### Your assignment
Please print, exactly as written, the line containing "You are a computer-use" and each line after it through the end of the material; pictures stay out.

[Start of Attachment]

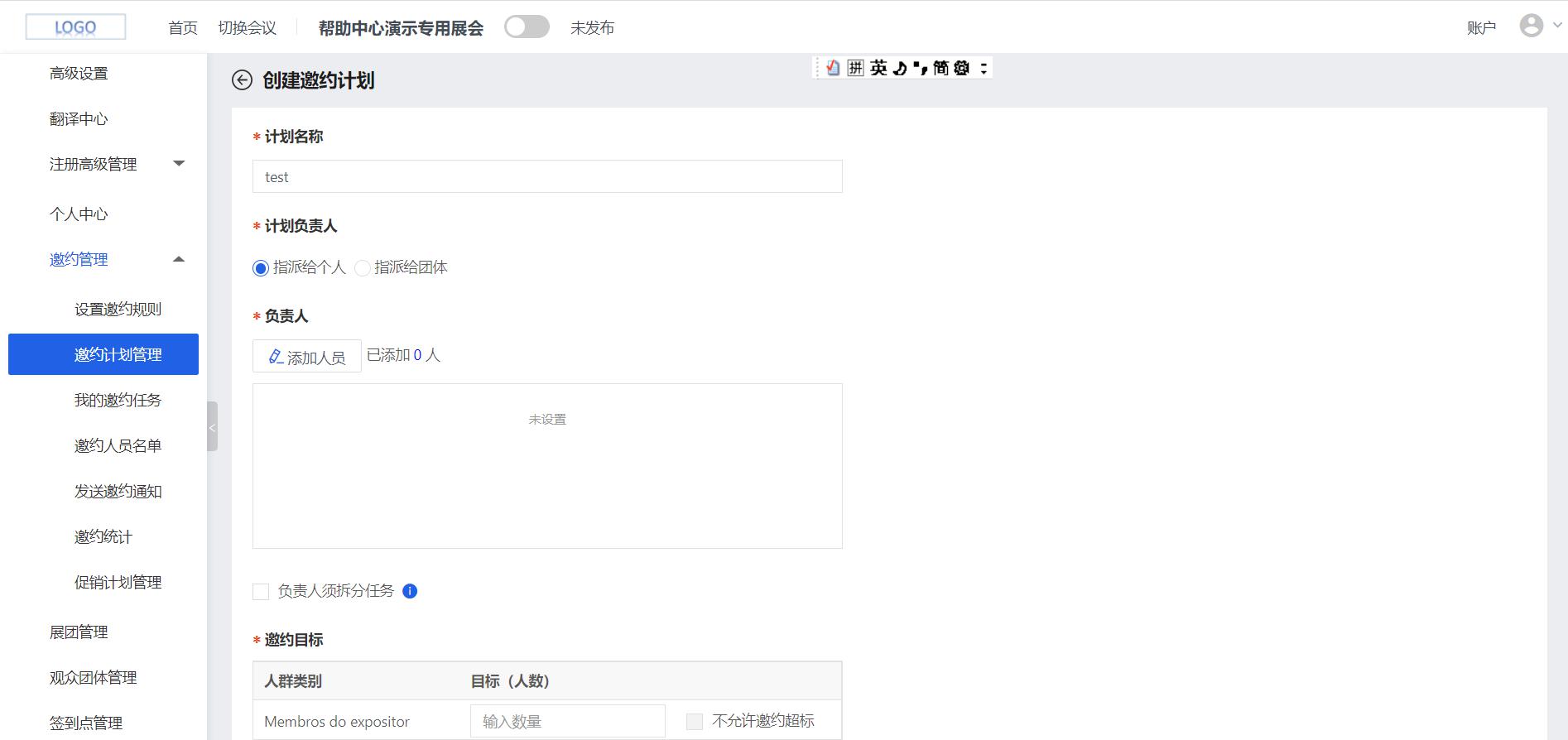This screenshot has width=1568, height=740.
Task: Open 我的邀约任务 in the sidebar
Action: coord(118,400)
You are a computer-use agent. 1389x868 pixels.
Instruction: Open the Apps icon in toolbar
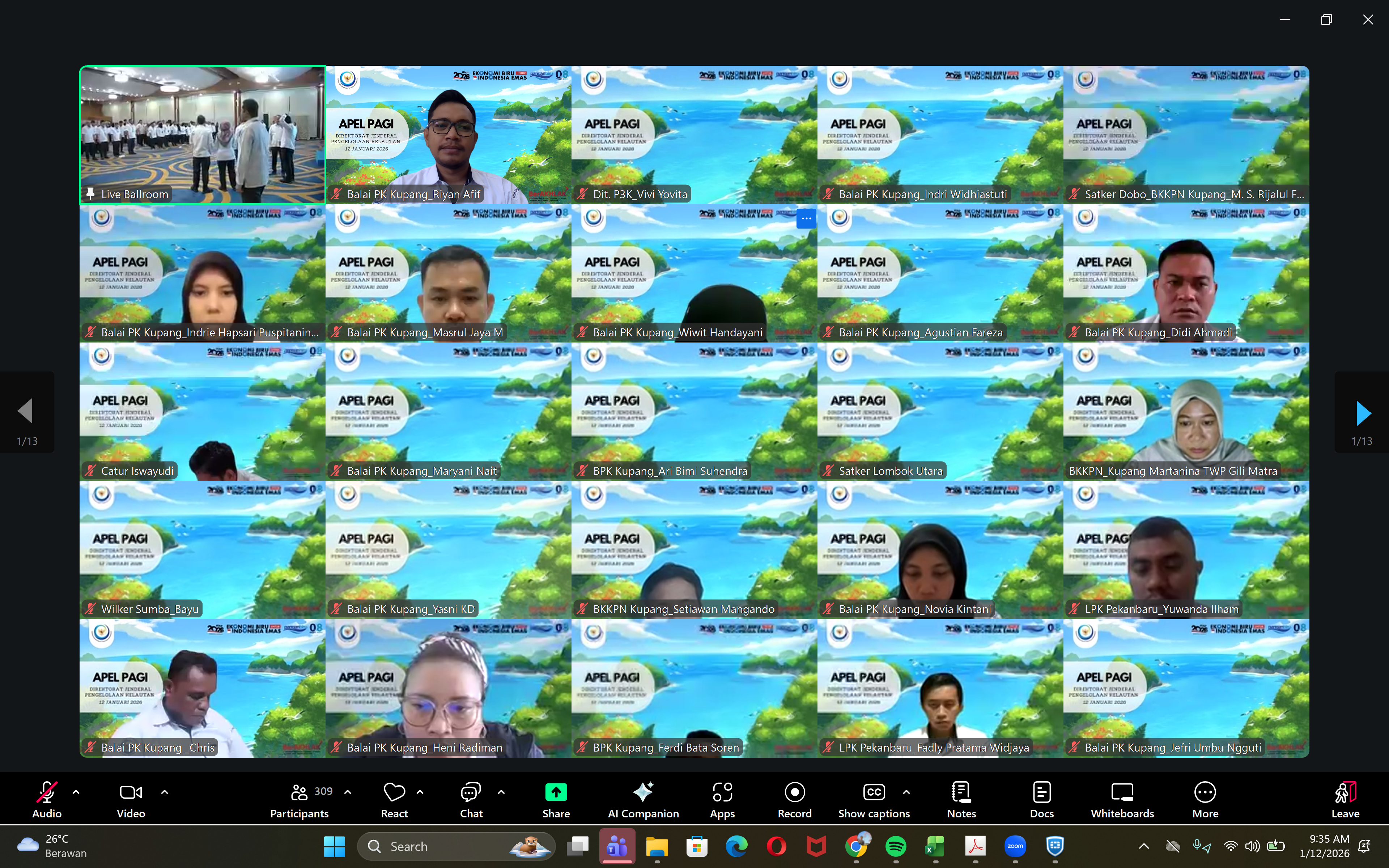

[End of Attachment]

### The answer
You are a computer-use agent. 1389x868 pixels.
Instruction: Open the Apps icon in toolbar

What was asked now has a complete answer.